GTBS Inspectors visited the Peak District country estate on 19 February to make an assessment of Chatsworth House, Garden, Farmyard plus the Stables Shops and Restaurants and remarked that “Chatsworth clearly demonstrates how a historical building can carefully juxtapose this historic significance with the principles of sustainable tourism.”
The audit drew particular attention to highlights such as improved roof insulation; excellent use of local and homemade food and beverage products; the replacement of high wattage lighting with LED equivalents; and excellent green management processes, in a report which also noted that “over the last two years the GTBS scoring system has become more rigorous and receiving a GOLD should be commended.” Andrea Nicholas, Director of Green Tourism at GTBS said: “They are an excellent example for other historic attractions.”
“The award is a great achievement, and should be seen as part of Chatsworth’s ongoing commitment to the environment, with recommendations from the assessment helping us to push for further success”, said the Duke of Devonshire.
“We want to develop, steer and promote an evolving policy of environmental awareness and social responsibility with a vision to ensure Chatsworth’s on-going commitment to sustainability with the philosophy ‘reduce, reuse, recycle’ at its heart.”
Recent green successes at Chatsworth include:
- Annual litter pick: this year 86 volunteers covered 30 miles on the Chatsworth estate and collected 150 bags of litter including larger items such as car batteries, tyres, 17 hub caps and enough tiles for a whole bathroom.
- The Farm Shop uses half a million fewer plastic bags than it did 2 years ago.
- New, additional recycling bins mean Chatsworth now recycles more than 60 tonnes of visitor waste every year.

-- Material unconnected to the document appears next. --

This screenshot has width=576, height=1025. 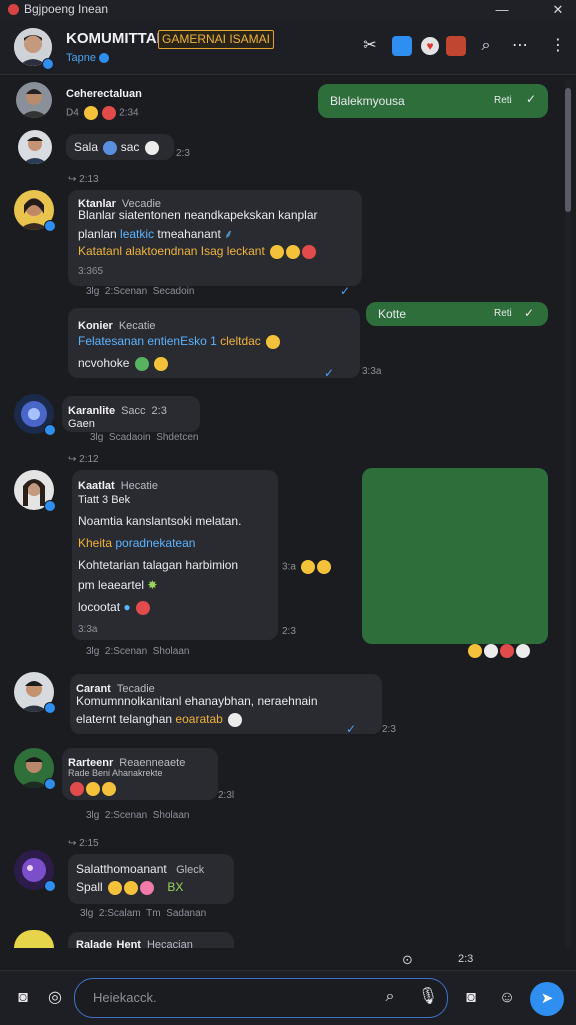 I want to click on mic-icon: 🎙, so click(x=428, y=997).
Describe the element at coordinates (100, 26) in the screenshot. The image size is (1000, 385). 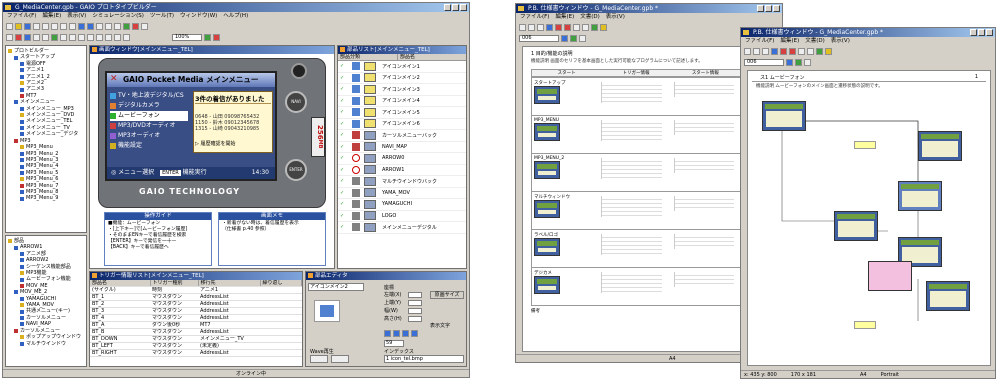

- A rolling programme of replacing halogen/high wattage lighting with LED equivalents, which use much less electricity, including LED floodlighting on the house.
- More than 40,000 trees have been planted across 60 acres of the ‘Jubilee Woodland’ - the largest tree planting at Chatsworth for over 90 years.
Sustainability and the environment have been important at Chatsworth since the early 1800s. The 6th Duke developed the sustainable water features in the garden, bringing water from the nearby lakes and in the late 19C Chatsworth’s first water-powered turbine was installed to provide green electricity to the house.
The Green Tourism Business Scheme has been running since 1997 and with over 2000 members across the UK and Ireland it is the largest and most established scheme of its type in the World. Green Business UK Ltd is a not-for-profit organisation established in 2001 to deliver the GTBS. Chatsworth was previously assessed in 2011 when it achieved a silver rating.
“We are very impressed with what Chatsworth has achieved over the past two years. Working with historic buildings especially one as iconic as Chatsworth can be challenging. However, they have embraced modern technology in appropriate places and through their green team they have been able to successfully integrate measures without detracting from the building while also improving the quality of the experience for their guests”, said Andrea Nicholas, Director of Green Tourism.